# Projections from Tubular Neighborhoods

1. Aug 24, 2012

### Goklayeh

Hello! Could anybody give me some hint with the following problem? Consider a smooth, compact embedded submanifold $M = M^m\subset \mathbb{R}^n$, and consider a tubular neighborhood $U = E(V)\supset M$, where $E: (x, v) \in NM \mapsto x + v \in M$ is a diffeomorphism from a open subset of the normal bundle $NM$ of the form $V = \left\{(x, v) \in NM \: : \: \left| v \right| < \delta\right\}$. We know that $r:=\pi \circ E^{-1}$ is a smooth retraction, where $\pi:(x, v) \in NM \mapsto x \in M$ is the projection.
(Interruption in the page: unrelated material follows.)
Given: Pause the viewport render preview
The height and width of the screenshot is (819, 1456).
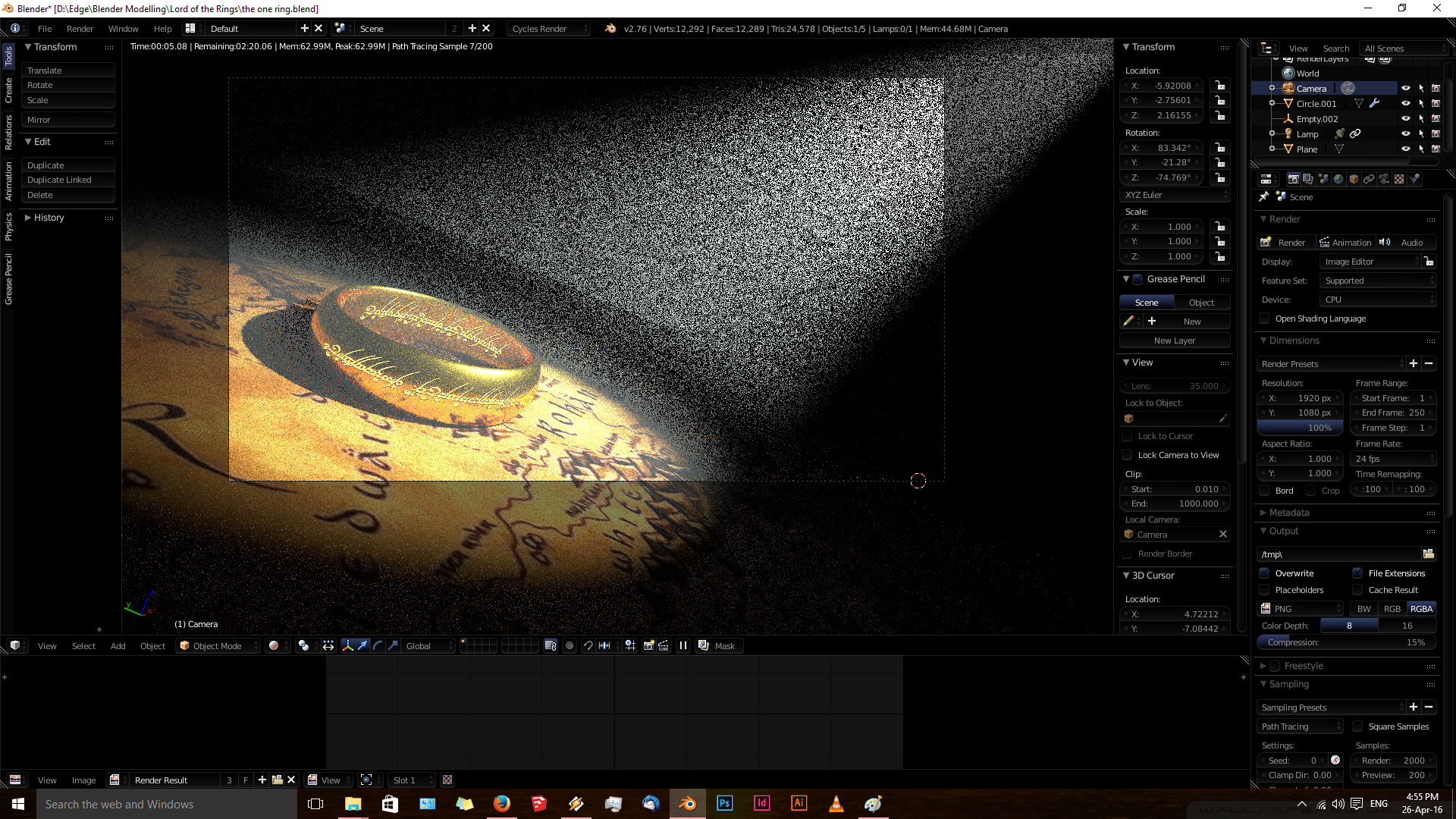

How can I prove that if $y \in U$, where $U$ is a sufficiently small tubular neighborhood, then $r(y)$ realizes the minimum of the distance from the points of $M$? I just proved, following Lee's hints, that if $y \in \mathbb{R}^n$ has a closest point $x \in M$, then $y - x \in N_x M$, but I can't realize how to use this information!

2. Aug 24, 2012

### Goklayeh

Maybe, I've solved: let $y = x + v$, for some $(x, v) \in V$, and consider any other point $p \in M$, together with a curve $\gamma: (-\epsilon, \epsilon) \to M$ such that $\gamma(0) = x, \dot{\gamma}(0) = v$ joining $x, p$. Without loss of generality, $y = 0$. If $f(t):=\frac{1}{2}\left|\gamma(t)\right|^2$, then
$$\dot{f}(0) = \left<\gamma(0), \dot{\gamma}(0)\right> = \left<x, v\right> = 0$$
since $y - r(y) = x + v - x = v \in N_x M$. Since $f$ is convex, $0$ is a minimum, hence the thesis for the arbitrariness of the curve $\gamma$. Am I wrong?